(Location data for words and elements)
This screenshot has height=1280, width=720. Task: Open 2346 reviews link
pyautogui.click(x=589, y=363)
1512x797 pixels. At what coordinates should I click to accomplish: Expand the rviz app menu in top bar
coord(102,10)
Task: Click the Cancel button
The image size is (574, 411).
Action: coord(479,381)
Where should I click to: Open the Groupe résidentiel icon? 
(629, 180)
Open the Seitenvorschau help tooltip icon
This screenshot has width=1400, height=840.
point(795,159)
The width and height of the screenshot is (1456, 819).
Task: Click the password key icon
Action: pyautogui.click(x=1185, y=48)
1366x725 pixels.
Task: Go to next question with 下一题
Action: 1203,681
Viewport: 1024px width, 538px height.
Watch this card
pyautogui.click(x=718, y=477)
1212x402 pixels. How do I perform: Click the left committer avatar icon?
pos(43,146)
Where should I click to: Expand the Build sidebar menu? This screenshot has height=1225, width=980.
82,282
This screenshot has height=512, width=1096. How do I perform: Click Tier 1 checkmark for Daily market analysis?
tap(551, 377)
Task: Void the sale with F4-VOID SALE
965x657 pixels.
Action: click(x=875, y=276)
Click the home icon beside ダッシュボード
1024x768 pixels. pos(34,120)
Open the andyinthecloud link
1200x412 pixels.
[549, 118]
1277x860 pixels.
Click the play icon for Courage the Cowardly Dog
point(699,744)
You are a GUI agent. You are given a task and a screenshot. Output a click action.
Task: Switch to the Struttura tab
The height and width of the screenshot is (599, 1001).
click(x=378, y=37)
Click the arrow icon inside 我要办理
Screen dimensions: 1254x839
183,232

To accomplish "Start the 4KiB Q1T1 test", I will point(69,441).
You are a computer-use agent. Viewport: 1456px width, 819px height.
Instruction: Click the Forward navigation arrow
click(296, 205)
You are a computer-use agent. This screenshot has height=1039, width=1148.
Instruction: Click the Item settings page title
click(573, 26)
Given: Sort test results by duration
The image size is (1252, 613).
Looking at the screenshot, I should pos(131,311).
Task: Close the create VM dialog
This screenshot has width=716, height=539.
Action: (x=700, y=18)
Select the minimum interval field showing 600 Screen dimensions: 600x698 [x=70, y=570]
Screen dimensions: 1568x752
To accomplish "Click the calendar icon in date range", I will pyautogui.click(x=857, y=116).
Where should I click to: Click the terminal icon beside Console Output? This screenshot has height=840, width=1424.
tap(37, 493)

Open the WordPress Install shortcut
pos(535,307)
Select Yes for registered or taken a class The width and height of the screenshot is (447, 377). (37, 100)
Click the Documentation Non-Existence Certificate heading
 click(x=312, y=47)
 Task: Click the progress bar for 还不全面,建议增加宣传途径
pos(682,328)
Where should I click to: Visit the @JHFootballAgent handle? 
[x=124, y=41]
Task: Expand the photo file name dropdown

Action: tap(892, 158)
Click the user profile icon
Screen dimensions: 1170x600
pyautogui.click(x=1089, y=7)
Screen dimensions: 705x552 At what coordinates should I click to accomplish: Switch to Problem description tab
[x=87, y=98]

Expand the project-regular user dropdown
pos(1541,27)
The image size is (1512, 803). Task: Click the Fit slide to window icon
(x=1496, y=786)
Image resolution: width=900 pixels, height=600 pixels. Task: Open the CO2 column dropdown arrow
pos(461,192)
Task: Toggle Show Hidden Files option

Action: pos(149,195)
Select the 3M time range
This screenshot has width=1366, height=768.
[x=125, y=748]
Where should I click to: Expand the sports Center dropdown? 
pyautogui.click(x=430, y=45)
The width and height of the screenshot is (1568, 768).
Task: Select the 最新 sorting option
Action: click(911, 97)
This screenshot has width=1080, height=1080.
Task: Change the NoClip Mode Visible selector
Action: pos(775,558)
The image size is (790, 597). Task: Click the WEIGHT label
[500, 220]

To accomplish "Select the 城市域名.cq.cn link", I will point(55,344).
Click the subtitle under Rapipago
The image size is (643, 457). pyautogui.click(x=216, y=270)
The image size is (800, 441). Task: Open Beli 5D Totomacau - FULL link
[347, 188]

WHAT YOU NEED TO DO | Please give all of the material above as a Markdown table with the columns Row and Line, numbering each line in order and leaving out blank lines.

THE RESULT |
| Row | Line |
|---|---|
| 1 | This screenshot has height=1280, width=720. Task: Open 2346 reviews link |
| 2 | pyautogui.click(x=589, y=363) |
| 3 | 1512x797 pixels. At what coordinates should I click to accomplish: Expand the rviz app menu in top bar |
| 4 | coord(102,10) |
| 5 | Task: Click the Cancel button |
| 6 | The image size is (574, 411). |
| 7 | Action: coord(479,381) |
| 8 | Where should I click to: Open the Groupe résidentiel icon?  |
| 9 | (629, 180) |
| 10 | Open the Seitenvorschau help tooltip icon |
| 11 | This screenshot has width=1400, height=840. |
| 12 | point(795,159) |
| 13 | The width and height of the screenshot is (1456, 819). |
| 14 | Task: Click the password key icon |
| 15 | Action: pyautogui.click(x=1185, y=48) |
| 16 | 1366x725 pixels. |
| 17 | Task: Go to next question with 下一题 |
| 18 | Action: 1203,681 |
| 19 | Viewport: 1024px width, 538px height. |
| 20 | Watch this card |
| 21 | pyautogui.click(x=718, y=477) |
| 22 | 1212x402 pixels. How do I perform: Click the left committer avatar icon? |
| 23 | pos(43,146) |
| 24 | Where should I click to: Expand the Build sidebar menu? This screenshot has height=1225, width=980. |
| 25 | 82,282 |
| 26 | This screenshot has height=512, width=1096. How do I perform: Click Tier 1 checkmark for Daily market analysis? |
| 27 | tap(551, 377) |
| 28 | Task: Void the sale with F4-VOID SALE |
| 29 | 965x657 pixels. |
| 30 | Action: click(x=875, y=276) |
| 31 | Click the home icon beside ダッシュボード |
| 32 | 1024x768 pixels. pos(34,120) |
| 33 | Open the andyinthecloud link |
| 34 | 1200x412 pixels. |
| 35 | [549, 118] |
| 36 | 1277x860 pixels. |
| 37 | Click the play icon for Courage the Cowardly Dog |
| 38 | point(699,744) |
| 39 | You are a GUI agent. You are given a task and a screenshot. Output a click action. |
| 40 | Task: Switch to the Struttura tab |
| 41 | The height and width of the screenshot is (599, 1001). |
| 42 | click(x=378, y=37) |
| 43 | Click the arrow icon inside 我要办理 |
| 44 | Screen dimensions: 1254x839 |
| 45 | 183,232 |
| 46 | To accomplish "Start the 4KiB Q1T1 test", I will point(69,441). |
| 47 | You are a computer-use agent. Viewport: 1456px width, 819px height. |
| 48 | Instruction: Click the Forward navigation arrow |
| 49 | click(296, 205) |
| 50 | You are a computer-use agent. This screenshot has height=1039, width=1148. |
| 51 | Instruction: Click the Item settings page title |
| 52 | click(573, 26) |
| 53 | Given: Sort test results by duration |
| 54 | The image size is (1252, 613). |
| 55 | Looking at the screenshot, I should pos(131,311). |
| 56 | Task: Close the create VM dialog |
| 57 | This screenshot has width=716, height=539. |
| 58 | Action: (x=700, y=18) |
| 59 | Select the minimum interval field showing 600 Screen dimensions: 600x698 [x=70, y=570] |
| 60 | Screen dimensions: 1568x752 |
| 61 | To accomplish "Click the calendar icon in date range", I will pyautogui.click(x=857, y=116). |
| 62 | Where should I click to: Click the terminal icon beside Console Output? This screenshot has height=840, width=1424. |
| 63 | tap(37, 493) |
| 64 | Open the WordPress Install shortcut |
| 65 | pos(535,307) |
| 66 | Select Yes for registered or taken a class The width and height of the screenshot is (447, 377). (37, 100) |
| 67 | Click the Documentation Non-Existence Certificate heading |
| 68 |  click(x=312, y=47) |
| 69 |  Task: Click the progress bar for 还不全面,建议增加宣传途径 |
| 70 | pos(682,328) |
| 71 | Where should I click to: Visit the @JHFootballAgent handle?  |
| 72 | [x=124, y=41] |
| 73 | Task: Expand the photo file name dropdown |
| 74 | Action: tap(892, 158) |
| 75 | Click the user profile icon |
| 76 | Screen dimensions: 1170x600 |
| 77 | pyautogui.click(x=1089, y=7) |
| 78 | Screen dimensions: 705x552 At what coordinates should I click to accomplish: Switch to Problem description tab |
| 79 | [x=87, y=98] |
| 80 | Expand the project-regular user dropdown |
| 81 | pos(1541,27) |
| 82 | The image size is (1512, 803). Task: Click the Fit slide to window icon |
| 83 | (x=1496, y=786) |
| 84 | Image resolution: width=900 pixels, height=600 pixels. Task: Open the CO2 column dropdown arrow |
| 85 | pos(461,192) |
| 86 | Task: Toggle Show Hidden Files option |
| 87 | Action: pos(149,195) |
| 88 | Select the 3M time range |
| 89 | This screenshot has width=1366, height=768. |
| 90 | [x=125, y=748] |
| 91 | Where should I click to: Expand the sports Center dropdown?  |
| 92 | pyautogui.click(x=430, y=45) |
| 93 | The width and height of the screenshot is (1568, 768). |
| 94 | Task: Select the 最新 sorting option |
| 95 | Action: click(911, 97) |
| 96 | This screenshot has width=1080, height=1080. |
| 97 | Task: Change the NoClip Mode Visible selector |
| 98 | Action: pos(775,558) |
| 99 | The image size is (790, 597). Task: Click the WEIGHT label |
| 100 | [500, 220] |
| 101 | To accomplish "Select the 城市域名.cq.cn link", I will point(55,344). |
| 102 | Click the subtitle under Rapipago |
| 103 | The image size is (643, 457). pyautogui.click(x=216, y=270) |
| 104 | The image size is (800, 441). Task: Open Beli 5D Totomacau - FULL link |
| 105 | [347, 188] |